What you need to do
Extract the listing in its entirety, keeping each line identical to the original.

Records for processing
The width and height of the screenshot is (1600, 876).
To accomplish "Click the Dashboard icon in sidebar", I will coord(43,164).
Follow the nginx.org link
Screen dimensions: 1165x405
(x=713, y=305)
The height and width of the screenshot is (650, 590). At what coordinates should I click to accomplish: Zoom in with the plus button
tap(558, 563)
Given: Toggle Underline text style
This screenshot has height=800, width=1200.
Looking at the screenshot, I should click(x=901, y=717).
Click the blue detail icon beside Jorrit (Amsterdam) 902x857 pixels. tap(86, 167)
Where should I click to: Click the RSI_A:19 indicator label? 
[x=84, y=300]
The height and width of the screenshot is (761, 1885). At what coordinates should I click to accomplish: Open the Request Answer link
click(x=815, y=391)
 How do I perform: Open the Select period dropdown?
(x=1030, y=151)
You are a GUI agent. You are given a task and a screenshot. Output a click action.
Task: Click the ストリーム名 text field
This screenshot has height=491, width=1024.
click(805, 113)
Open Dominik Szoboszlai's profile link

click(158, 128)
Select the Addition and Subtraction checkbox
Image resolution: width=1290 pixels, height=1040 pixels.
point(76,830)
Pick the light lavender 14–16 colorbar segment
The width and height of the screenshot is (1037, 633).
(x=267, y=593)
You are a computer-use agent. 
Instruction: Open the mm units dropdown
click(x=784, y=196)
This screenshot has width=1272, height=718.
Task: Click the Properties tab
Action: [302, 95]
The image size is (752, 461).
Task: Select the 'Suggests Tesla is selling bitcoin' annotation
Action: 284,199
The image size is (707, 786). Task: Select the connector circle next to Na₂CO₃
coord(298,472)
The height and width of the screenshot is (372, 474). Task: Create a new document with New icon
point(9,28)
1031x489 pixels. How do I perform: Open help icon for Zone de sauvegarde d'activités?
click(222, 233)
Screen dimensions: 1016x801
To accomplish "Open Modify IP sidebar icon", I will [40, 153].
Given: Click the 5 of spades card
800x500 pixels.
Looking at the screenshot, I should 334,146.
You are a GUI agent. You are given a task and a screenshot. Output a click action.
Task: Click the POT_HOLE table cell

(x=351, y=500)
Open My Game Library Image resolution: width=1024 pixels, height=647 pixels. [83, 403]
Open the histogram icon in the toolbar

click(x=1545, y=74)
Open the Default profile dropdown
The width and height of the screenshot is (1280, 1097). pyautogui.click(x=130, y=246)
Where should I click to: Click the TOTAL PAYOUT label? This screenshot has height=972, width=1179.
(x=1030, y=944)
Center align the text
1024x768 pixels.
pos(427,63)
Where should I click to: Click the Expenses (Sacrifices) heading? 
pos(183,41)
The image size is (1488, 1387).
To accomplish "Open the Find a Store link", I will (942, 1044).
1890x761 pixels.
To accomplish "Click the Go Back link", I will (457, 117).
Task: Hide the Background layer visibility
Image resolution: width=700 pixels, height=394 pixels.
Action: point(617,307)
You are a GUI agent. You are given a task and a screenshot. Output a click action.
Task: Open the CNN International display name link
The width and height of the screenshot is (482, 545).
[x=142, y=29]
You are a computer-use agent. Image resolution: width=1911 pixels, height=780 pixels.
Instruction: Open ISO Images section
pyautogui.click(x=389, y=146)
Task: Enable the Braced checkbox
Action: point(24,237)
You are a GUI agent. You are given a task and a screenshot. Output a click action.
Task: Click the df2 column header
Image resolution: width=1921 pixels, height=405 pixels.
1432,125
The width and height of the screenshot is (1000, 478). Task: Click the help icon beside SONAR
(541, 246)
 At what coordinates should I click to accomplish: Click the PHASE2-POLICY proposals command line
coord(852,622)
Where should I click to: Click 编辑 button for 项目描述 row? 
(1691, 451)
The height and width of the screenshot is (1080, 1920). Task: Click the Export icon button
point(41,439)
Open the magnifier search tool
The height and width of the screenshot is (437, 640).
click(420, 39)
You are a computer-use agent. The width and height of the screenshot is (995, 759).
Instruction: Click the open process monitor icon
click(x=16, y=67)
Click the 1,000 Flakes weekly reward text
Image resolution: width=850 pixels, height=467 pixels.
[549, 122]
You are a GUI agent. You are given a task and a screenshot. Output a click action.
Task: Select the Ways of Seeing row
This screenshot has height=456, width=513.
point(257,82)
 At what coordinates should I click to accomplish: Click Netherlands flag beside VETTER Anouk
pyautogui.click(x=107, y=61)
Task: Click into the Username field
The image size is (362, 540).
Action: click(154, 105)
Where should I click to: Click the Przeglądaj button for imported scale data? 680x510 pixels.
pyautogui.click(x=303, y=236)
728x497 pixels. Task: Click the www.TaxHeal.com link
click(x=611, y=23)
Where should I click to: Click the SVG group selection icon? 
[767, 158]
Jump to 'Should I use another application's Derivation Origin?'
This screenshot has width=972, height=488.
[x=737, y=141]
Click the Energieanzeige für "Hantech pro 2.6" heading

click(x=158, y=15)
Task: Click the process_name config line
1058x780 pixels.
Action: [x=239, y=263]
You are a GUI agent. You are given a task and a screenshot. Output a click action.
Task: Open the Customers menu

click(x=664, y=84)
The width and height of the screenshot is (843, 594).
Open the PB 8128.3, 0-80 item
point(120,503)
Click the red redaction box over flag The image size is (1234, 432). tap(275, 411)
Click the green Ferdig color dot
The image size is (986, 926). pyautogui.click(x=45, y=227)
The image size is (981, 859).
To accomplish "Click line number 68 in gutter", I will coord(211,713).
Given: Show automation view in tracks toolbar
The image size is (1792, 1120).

Written answer
The width and height of the screenshot is (1600, 876).
To accomplish "Click the Dashboard icon in sidebar", I will coord(43,164).
Follow the nginx.org link
Screen dimensions: 1165x405
(x=713, y=305)
The height and width of the screenshot is (650, 590). At what coordinates should I click to accomplish: Zoom in with the plus button
tap(558, 563)
Given: Toggle Underline text style
This screenshot has height=800, width=1200.
Looking at the screenshot, I should click(x=901, y=717).
Click the blue detail icon beside Jorrit (Amsterdam) 902x857 pixels. tap(86, 167)
Where should I click to: Click the RSI_A:19 indicator label? 
[x=84, y=300]
The height and width of the screenshot is (761, 1885). At what coordinates should I click to accomplish: Open the Request Answer link
click(x=815, y=391)
 How do I perform: Open the Select period dropdown?
(x=1030, y=151)
You are a GUI agent. You are given a task and a screenshot. Output a click action.
Task: Click the ストリーム名 text field
This screenshot has height=491, width=1024.
click(805, 113)
Open Dominik Szoboszlai's profile link

click(158, 128)
Select the Addition and Subtraction checkbox
Image resolution: width=1290 pixels, height=1040 pixels.
point(76,830)
Pick the light lavender 14–16 colorbar segment
The width and height of the screenshot is (1037, 633).
(x=267, y=593)
You are a computer-use agent. 
Instruction: Open the mm units dropdown
click(x=784, y=196)
This screenshot has width=1272, height=718.
Task: Click the Properties tab
Action: [302, 95]
The image size is (752, 461).
Task: Select the 'Suggests Tesla is selling bitcoin' annotation
Action: 284,199
The image size is (707, 786). Task: Select the connector circle next to Na₂CO₃
coord(298,472)
The height and width of the screenshot is (372, 474). Task: Create a new document with New icon
point(9,28)
1031x489 pixels. How do I perform: Open help icon for Zone de sauvegarde d'activités?
click(222, 233)
Screen dimensions: 1016x801
To accomplish "Open Modify IP sidebar icon", I will [40, 153].
Given: Click the 5 of spades card
800x500 pixels.
Looking at the screenshot, I should 334,146.
You are a GUI agent. You are given a task and a screenshot. Output a click action.
Task: Click the POT_HOLE table cell

(x=351, y=500)
Open My Game Library Image resolution: width=1024 pixels, height=647 pixels. [83, 403]
Open the histogram icon in the toolbar

click(x=1545, y=74)
Open the Default profile dropdown
The width and height of the screenshot is (1280, 1097). pyautogui.click(x=130, y=246)
Where should I click to: Click the TOTAL PAYOUT label? This screenshot has height=972, width=1179.
(x=1030, y=944)
Center align the text
1024x768 pixels.
pos(427,63)
Where should I click to: Click the Expenses (Sacrifices) heading? 
pos(183,41)
The image size is (1488, 1387).
To accomplish "Open the Find a Store link", I will (942, 1044).
1890x761 pixels.
To accomplish "Click the Go Back link", I will (457, 117).
Task: Hide the Background layer visibility
Image resolution: width=700 pixels, height=394 pixels.
Action: point(617,307)
You are a GUI agent. You are given a task and a screenshot. Output a click action.
Task: Open the CNN International display name link
The width and height of the screenshot is (482, 545).
[x=142, y=29]
You are a computer-use agent. Image resolution: width=1911 pixels, height=780 pixels.
Instruction: Open ISO Images section
pyautogui.click(x=389, y=146)
Task: Enable the Braced checkbox
Action: point(24,237)
You are a GUI agent. You are given a task and a screenshot. Output a click action.
Task: Click the df2 column header
Image resolution: width=1921 pixels, height=405 pixels.
1432,125
The width and height of the screenshot is (1000, 478). Task: Click the help icon beside SONAR
(541, 246)
 At what coordinates should I click to accomplish: Click the PHASE2-POLICY proposals command line
coord(852,622)
Where should I click to: Click 编辑 button for 项目描述 row? 
(1691, 451)
The height and width of the screenshot is (1080, 1920). Task: Click the Export icon button
point(41,439)
Open the magnifier search tool
The height and width of the screenshot is (437, 640).
click(420, 39)
You are a computer-use agent. The width and height of the screenshot is (995, 759).
Instruction: Click the open process monitor icon
click(x=16, y=67)
Click the 1,000 Flakes weekly reward text
Image resolution: width=850 pixels, height=467 pixels.
[549, 122]
You are a GUI agent. You are given a task and a screenshot. Output a click action.
Task: Select the Ways of Seeing row
This screenshot has height=456, width=513.
point(257,82)
 At what coordinates should I click to accomplish: Click Netherlands flag beside VETTER Anouk
pyautogui.click(x=107, y=61)
Task: Click into the Username field
The image size is (362, 540).
Action: click(154, 105)
Where should I click to: Click the Przeglądaj button for imported scale data? 680x510 pixels.
pyautogui.click(x=303, y=236)
728x497 pixels. Task: Click the www.TaxHeal.com link
click(x=611, y=23)
Where should I click to: Click the SVG group selection icon? 
[767, 158]
Jump to 'Should I use another application's Derivation Origin?'
This screenshot has width=972, height=488.
[x=737, y=141]
Click the Energieanzeige für "Hantech pro 2.6" heading

click(x=158, y=15)
Task: Click the process_name config line
1058x780 pixels.
Action: [x=239, y=263]
You are a GUI agent. You are given a task and a screenshot. Output a click action.
Task: Open the Customers menu

click(x=664, y=84)
The width and height of the screenshot is (843, 594).
Open the PB 8128.3, 0-80 item
point(120,503)
Click the red redaction box over flag The image size is (1234, 432). tap(275, 411)
Click the green Ferdig color dot
The image size is (986, 926). pyautogui.click(x=45, y=227)
The image size is (981, 859).
To accomplish "Click line number 68 in gutter", I will coord(211,713).
Given: Show automation view in tracks toolbar
The image size is (1792, 1120).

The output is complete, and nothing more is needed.